[Data extracted from a collection]
- Opening Delimiter -

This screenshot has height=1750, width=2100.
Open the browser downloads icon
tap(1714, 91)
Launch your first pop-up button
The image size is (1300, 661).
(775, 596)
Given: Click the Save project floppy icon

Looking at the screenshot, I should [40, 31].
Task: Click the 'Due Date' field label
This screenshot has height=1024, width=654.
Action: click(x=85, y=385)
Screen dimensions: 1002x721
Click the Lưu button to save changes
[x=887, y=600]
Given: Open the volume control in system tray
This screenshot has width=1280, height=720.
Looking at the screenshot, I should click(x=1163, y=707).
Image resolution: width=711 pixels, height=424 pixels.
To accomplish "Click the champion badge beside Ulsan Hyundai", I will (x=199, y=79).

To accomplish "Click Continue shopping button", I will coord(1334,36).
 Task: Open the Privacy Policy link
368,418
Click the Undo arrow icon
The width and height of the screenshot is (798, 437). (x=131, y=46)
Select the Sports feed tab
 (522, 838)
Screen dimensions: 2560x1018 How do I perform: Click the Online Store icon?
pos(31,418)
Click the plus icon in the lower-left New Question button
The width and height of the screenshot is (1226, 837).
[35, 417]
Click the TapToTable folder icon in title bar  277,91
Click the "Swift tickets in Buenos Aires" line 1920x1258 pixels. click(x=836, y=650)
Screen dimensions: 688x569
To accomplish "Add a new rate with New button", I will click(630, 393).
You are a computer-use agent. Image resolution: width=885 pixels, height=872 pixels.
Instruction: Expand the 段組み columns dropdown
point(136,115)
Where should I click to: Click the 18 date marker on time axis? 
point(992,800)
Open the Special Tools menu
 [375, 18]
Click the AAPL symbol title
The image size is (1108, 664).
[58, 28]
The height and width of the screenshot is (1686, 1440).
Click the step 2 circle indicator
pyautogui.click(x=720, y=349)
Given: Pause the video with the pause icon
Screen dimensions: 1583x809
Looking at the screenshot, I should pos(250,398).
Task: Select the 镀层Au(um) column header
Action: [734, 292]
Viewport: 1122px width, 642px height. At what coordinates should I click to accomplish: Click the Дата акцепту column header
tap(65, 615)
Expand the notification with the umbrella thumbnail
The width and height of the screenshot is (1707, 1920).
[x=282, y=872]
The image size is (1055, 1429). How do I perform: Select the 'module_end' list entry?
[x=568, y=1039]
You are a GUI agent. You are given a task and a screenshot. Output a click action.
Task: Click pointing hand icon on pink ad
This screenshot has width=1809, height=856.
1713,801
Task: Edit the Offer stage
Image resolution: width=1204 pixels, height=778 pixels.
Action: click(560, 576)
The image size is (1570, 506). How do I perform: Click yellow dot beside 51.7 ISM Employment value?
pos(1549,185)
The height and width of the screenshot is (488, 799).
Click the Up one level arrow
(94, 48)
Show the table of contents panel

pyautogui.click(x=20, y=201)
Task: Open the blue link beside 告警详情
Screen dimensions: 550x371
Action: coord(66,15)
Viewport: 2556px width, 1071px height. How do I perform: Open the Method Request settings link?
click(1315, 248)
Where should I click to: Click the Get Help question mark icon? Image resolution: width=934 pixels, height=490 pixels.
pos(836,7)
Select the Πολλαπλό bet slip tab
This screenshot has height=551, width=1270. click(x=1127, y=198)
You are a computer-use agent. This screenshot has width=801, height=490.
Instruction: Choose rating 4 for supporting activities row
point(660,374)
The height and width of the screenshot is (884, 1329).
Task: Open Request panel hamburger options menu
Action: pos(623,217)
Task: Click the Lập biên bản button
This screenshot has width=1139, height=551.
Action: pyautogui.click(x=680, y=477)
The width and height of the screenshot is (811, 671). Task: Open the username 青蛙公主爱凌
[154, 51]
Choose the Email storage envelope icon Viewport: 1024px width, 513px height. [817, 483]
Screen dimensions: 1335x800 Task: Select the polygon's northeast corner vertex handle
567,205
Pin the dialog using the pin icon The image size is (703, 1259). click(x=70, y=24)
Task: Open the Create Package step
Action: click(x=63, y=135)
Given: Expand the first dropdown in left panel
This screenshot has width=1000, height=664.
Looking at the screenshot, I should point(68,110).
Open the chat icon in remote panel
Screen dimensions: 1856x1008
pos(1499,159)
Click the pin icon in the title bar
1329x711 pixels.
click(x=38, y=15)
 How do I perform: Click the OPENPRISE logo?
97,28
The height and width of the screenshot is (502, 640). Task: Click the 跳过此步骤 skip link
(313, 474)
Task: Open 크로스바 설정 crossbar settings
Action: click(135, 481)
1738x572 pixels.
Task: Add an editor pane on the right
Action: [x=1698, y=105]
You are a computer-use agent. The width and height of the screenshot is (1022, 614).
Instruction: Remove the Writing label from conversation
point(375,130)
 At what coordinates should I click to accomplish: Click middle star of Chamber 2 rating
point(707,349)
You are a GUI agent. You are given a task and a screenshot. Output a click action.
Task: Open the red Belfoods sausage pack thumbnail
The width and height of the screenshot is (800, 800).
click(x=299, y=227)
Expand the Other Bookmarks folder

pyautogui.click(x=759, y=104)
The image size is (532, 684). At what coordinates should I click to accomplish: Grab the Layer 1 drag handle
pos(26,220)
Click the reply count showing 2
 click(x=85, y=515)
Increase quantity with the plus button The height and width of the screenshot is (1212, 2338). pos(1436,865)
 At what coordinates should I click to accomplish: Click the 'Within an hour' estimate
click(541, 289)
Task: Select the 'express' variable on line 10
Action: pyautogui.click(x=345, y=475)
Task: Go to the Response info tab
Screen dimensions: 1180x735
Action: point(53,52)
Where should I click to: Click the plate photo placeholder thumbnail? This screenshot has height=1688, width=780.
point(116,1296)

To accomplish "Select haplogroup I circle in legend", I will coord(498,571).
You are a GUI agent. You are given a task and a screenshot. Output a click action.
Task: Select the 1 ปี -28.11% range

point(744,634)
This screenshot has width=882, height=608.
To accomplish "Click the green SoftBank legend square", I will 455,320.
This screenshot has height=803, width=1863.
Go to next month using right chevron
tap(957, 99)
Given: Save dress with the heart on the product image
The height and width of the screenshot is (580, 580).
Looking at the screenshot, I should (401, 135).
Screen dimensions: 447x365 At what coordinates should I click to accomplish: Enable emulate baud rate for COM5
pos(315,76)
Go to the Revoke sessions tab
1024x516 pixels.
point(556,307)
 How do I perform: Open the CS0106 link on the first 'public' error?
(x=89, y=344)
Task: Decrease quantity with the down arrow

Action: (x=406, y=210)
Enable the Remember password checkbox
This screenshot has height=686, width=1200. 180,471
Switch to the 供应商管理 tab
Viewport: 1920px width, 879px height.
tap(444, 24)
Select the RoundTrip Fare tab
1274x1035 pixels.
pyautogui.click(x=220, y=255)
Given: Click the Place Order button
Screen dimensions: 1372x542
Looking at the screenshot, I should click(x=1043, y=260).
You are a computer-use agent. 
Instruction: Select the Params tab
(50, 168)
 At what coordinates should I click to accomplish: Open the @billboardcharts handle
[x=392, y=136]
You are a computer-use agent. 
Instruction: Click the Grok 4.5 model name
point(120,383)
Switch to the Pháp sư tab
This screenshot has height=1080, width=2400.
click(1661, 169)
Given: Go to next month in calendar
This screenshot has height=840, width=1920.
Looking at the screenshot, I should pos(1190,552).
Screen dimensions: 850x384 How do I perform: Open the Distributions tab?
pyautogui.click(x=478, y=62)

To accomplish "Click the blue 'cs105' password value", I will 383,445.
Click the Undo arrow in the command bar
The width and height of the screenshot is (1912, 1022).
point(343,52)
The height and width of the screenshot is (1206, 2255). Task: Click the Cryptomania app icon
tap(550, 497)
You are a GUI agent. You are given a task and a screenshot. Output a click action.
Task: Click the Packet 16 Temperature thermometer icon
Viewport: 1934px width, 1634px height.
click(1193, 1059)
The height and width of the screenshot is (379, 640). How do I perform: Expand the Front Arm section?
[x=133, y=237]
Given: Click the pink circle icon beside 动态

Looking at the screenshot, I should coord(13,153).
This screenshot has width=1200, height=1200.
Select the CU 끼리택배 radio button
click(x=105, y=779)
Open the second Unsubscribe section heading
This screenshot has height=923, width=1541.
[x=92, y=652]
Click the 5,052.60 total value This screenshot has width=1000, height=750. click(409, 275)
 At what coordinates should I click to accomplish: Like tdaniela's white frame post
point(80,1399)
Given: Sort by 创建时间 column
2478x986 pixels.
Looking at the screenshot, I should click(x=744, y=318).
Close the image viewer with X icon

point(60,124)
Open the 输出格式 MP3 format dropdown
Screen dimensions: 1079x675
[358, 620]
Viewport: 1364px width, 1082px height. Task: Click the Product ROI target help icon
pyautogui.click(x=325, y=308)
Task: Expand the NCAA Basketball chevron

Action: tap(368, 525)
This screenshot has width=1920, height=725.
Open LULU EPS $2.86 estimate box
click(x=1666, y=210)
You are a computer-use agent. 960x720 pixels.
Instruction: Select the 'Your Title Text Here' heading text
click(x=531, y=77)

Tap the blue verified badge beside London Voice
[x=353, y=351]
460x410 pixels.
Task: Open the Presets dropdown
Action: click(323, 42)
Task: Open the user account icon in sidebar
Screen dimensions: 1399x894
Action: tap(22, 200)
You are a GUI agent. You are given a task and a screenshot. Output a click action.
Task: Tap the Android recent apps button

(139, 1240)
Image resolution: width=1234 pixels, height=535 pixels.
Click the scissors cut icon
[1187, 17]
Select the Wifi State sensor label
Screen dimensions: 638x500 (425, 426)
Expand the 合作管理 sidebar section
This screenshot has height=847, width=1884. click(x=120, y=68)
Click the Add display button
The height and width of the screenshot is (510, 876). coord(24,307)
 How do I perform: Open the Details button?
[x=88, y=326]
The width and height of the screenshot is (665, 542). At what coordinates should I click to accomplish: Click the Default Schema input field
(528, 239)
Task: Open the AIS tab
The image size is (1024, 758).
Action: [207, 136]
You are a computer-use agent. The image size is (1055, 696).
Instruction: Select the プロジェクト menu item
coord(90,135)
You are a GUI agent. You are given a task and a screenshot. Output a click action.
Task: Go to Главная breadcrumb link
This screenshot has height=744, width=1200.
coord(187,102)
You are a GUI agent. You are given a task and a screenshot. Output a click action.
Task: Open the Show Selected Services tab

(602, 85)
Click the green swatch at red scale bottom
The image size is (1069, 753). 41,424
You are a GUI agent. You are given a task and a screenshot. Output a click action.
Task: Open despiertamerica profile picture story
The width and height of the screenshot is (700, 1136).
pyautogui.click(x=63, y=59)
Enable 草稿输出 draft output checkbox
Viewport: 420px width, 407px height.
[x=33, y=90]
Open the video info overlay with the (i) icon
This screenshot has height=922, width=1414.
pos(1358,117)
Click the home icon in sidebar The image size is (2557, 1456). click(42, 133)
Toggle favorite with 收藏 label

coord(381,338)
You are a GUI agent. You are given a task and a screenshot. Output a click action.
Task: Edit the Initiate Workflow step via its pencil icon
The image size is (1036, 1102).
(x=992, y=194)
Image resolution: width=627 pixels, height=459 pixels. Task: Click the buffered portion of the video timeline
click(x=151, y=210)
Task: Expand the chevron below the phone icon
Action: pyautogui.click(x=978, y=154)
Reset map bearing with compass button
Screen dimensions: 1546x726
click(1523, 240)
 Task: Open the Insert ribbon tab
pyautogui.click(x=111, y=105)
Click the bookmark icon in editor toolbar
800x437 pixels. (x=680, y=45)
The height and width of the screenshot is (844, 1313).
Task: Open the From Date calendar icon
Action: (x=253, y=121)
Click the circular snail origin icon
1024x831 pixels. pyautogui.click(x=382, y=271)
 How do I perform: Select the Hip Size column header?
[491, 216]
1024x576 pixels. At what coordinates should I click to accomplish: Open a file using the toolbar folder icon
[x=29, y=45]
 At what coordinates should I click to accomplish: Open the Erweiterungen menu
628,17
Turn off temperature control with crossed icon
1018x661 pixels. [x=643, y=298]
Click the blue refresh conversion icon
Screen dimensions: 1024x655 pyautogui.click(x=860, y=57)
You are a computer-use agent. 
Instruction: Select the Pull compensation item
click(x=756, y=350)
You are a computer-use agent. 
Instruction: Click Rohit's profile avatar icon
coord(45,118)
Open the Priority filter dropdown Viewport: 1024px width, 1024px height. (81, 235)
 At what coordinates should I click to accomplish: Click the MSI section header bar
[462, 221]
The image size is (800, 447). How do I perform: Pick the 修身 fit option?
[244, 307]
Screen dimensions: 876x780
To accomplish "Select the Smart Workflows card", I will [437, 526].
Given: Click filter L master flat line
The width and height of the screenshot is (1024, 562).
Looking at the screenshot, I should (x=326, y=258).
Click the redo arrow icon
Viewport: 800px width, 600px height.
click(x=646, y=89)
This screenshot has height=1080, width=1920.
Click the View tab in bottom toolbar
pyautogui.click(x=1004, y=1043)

- Closing Delimiter -

→ PROBLEM DETAILS: The word "legend" appears in some of the lines above. Copy those lines.

→ RESPONSE:
To accomplish "Select haplogroup I circle in legend", I will coord(498,571).
To accomplish "Click the green SoftBank legend square", I will 455,320.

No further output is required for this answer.